PROMPT: Copy word for word the line containing "Task: Select the eraser tool icon" together with all lines following it to the end of the listing below, without the pictures.

··· SUPPLIED DATA

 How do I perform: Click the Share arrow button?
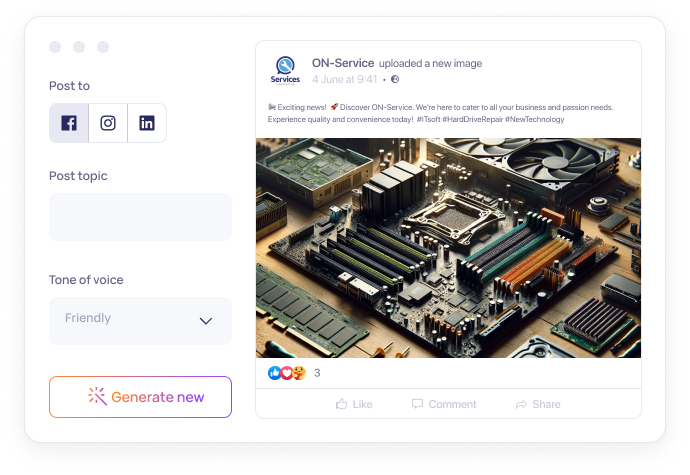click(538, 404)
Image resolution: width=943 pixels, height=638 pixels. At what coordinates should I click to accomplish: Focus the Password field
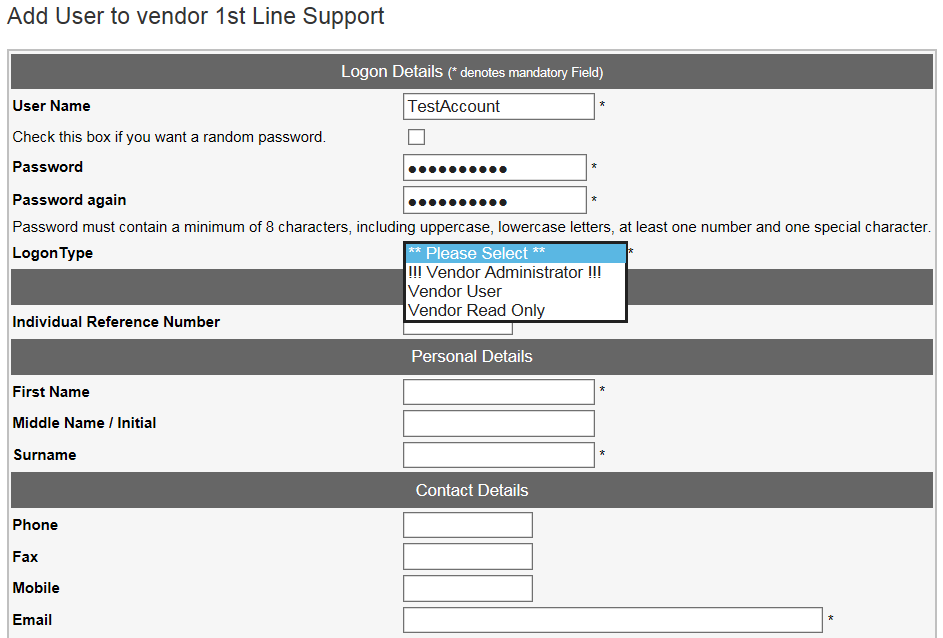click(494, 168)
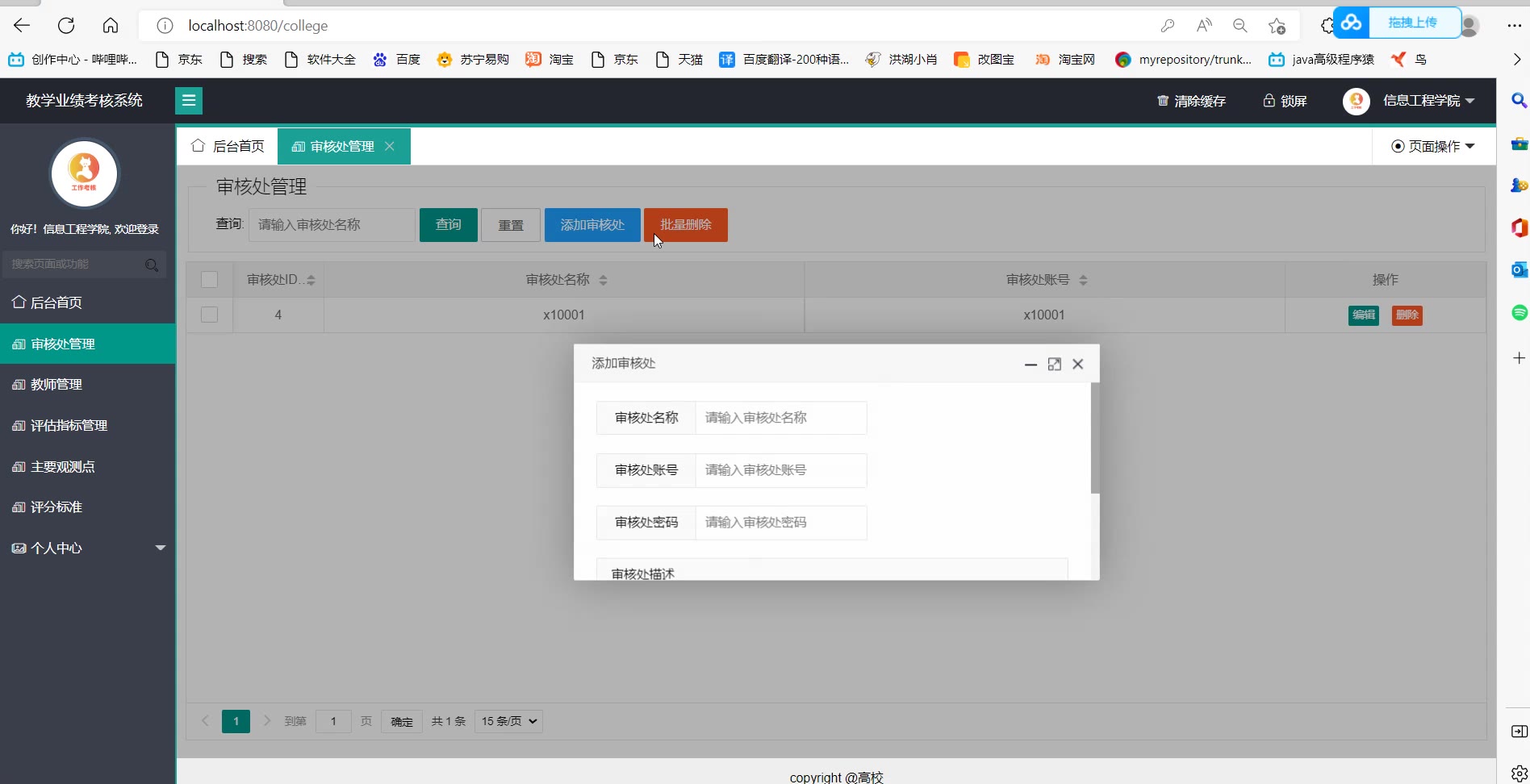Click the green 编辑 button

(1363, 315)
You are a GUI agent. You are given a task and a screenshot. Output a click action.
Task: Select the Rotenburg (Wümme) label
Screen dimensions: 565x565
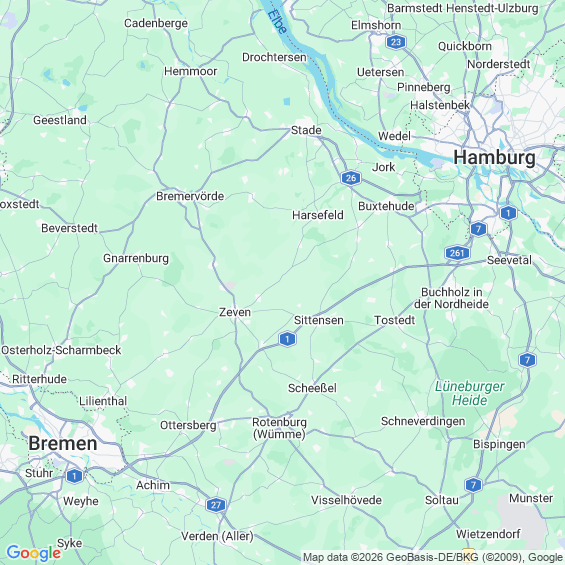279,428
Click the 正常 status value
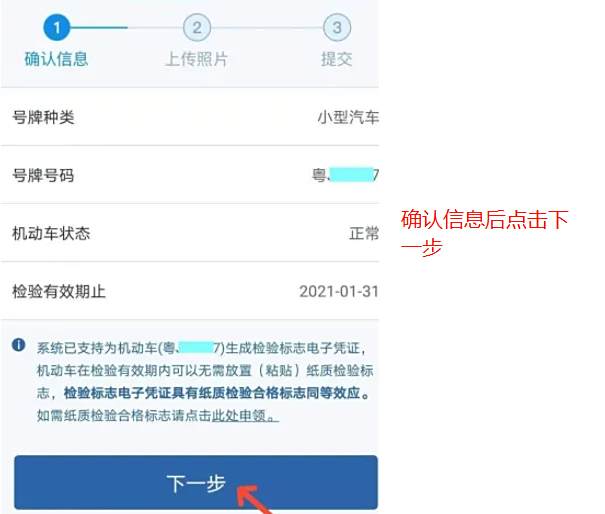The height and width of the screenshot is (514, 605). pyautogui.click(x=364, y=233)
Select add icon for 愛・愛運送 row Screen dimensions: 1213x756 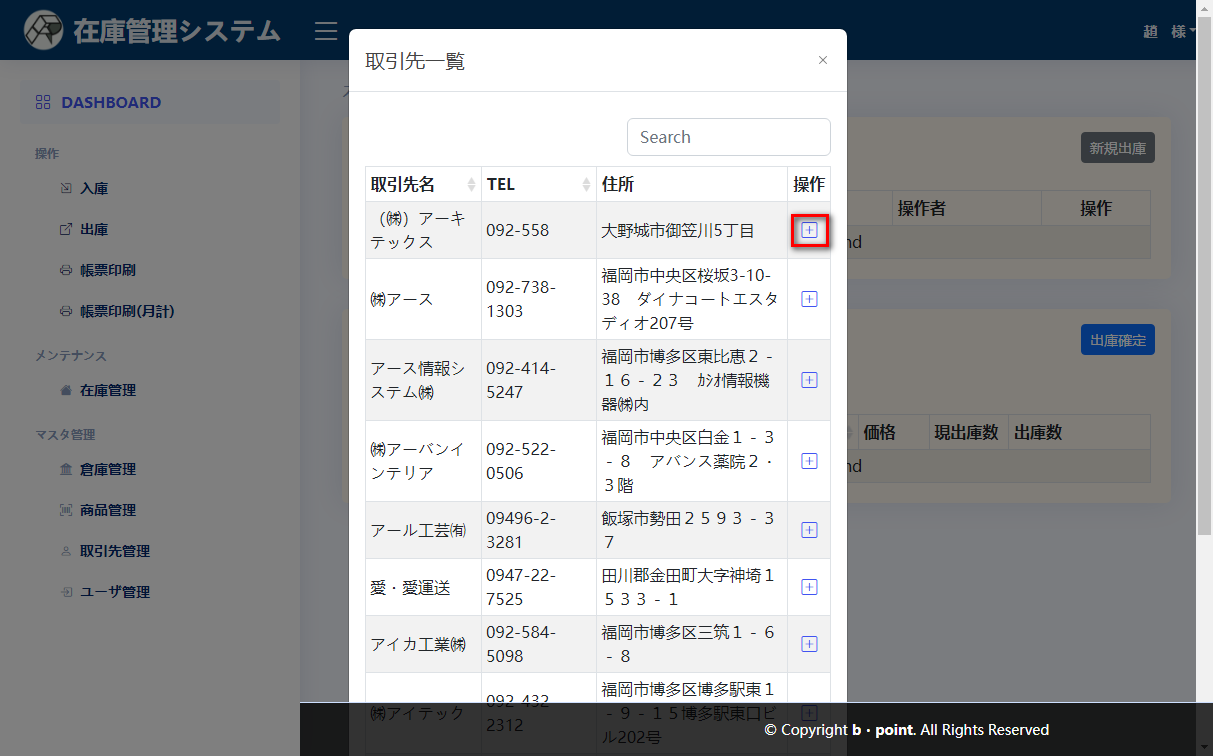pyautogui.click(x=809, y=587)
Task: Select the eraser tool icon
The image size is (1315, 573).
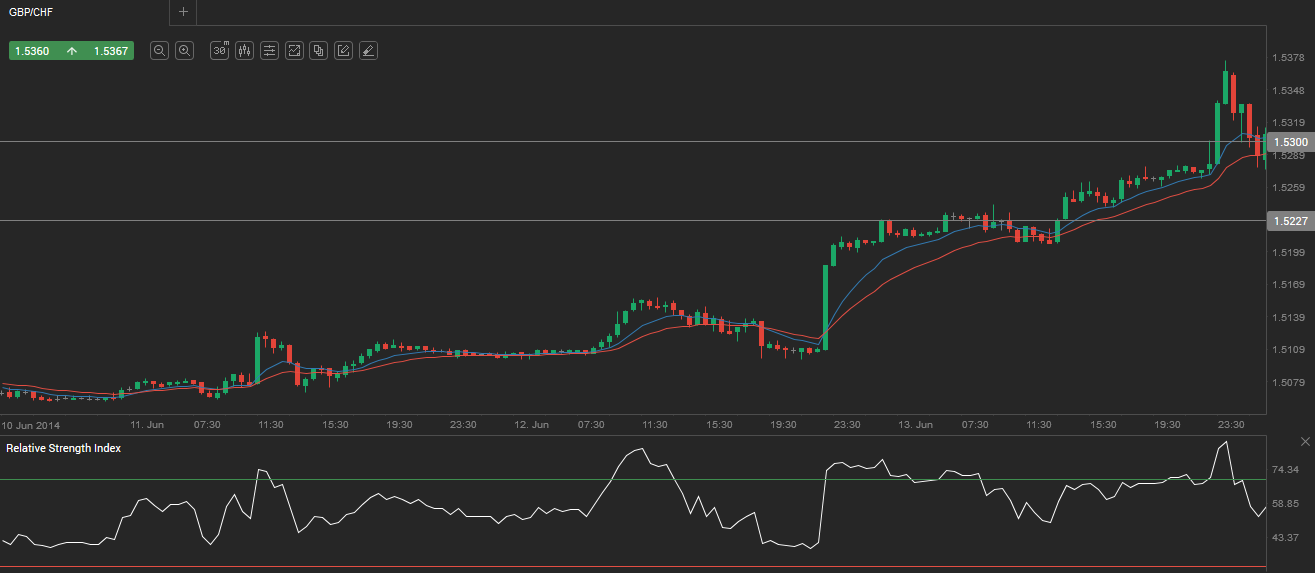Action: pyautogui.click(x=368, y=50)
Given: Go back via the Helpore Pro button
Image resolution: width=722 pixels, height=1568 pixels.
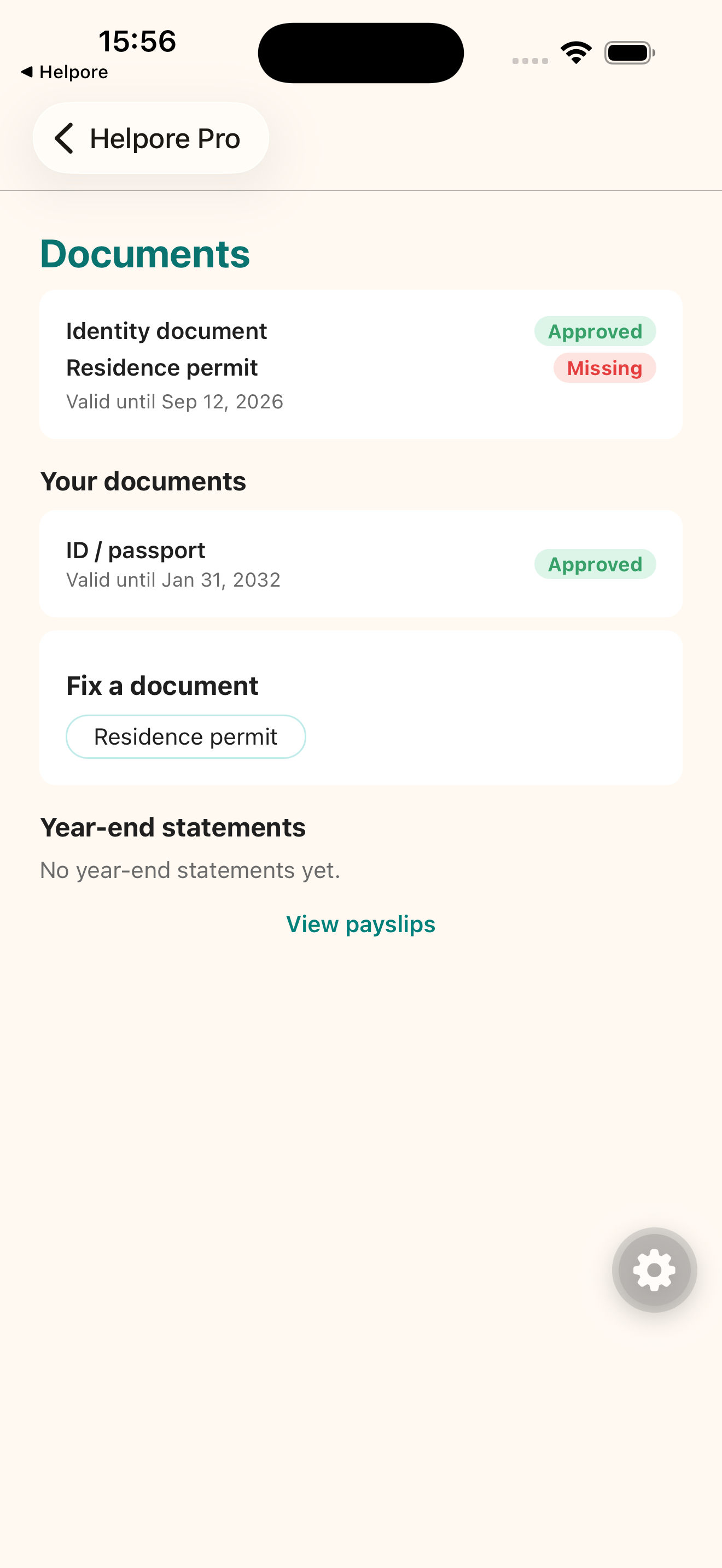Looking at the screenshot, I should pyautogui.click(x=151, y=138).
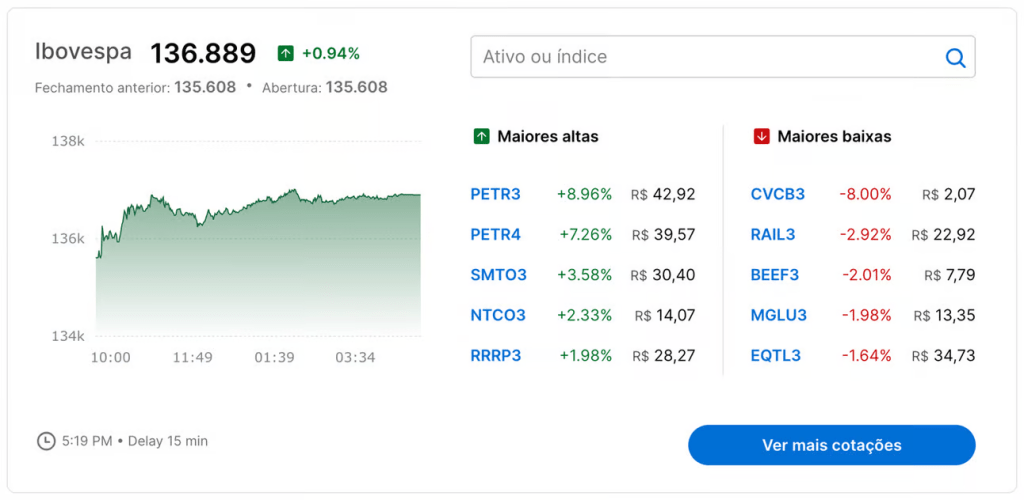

······

REPLY TO THE TASK:
Task: Select the eraser tool icon
The image size is (1315, 573).
Action: pyautogui.click(x=368, y=50)
Given: Go back via the Helpore Pro button
Image resolution: width=722 pixels, height=1568 pixels.
Looking at the screenshot, I should pyautogui.click(x=151, y=138).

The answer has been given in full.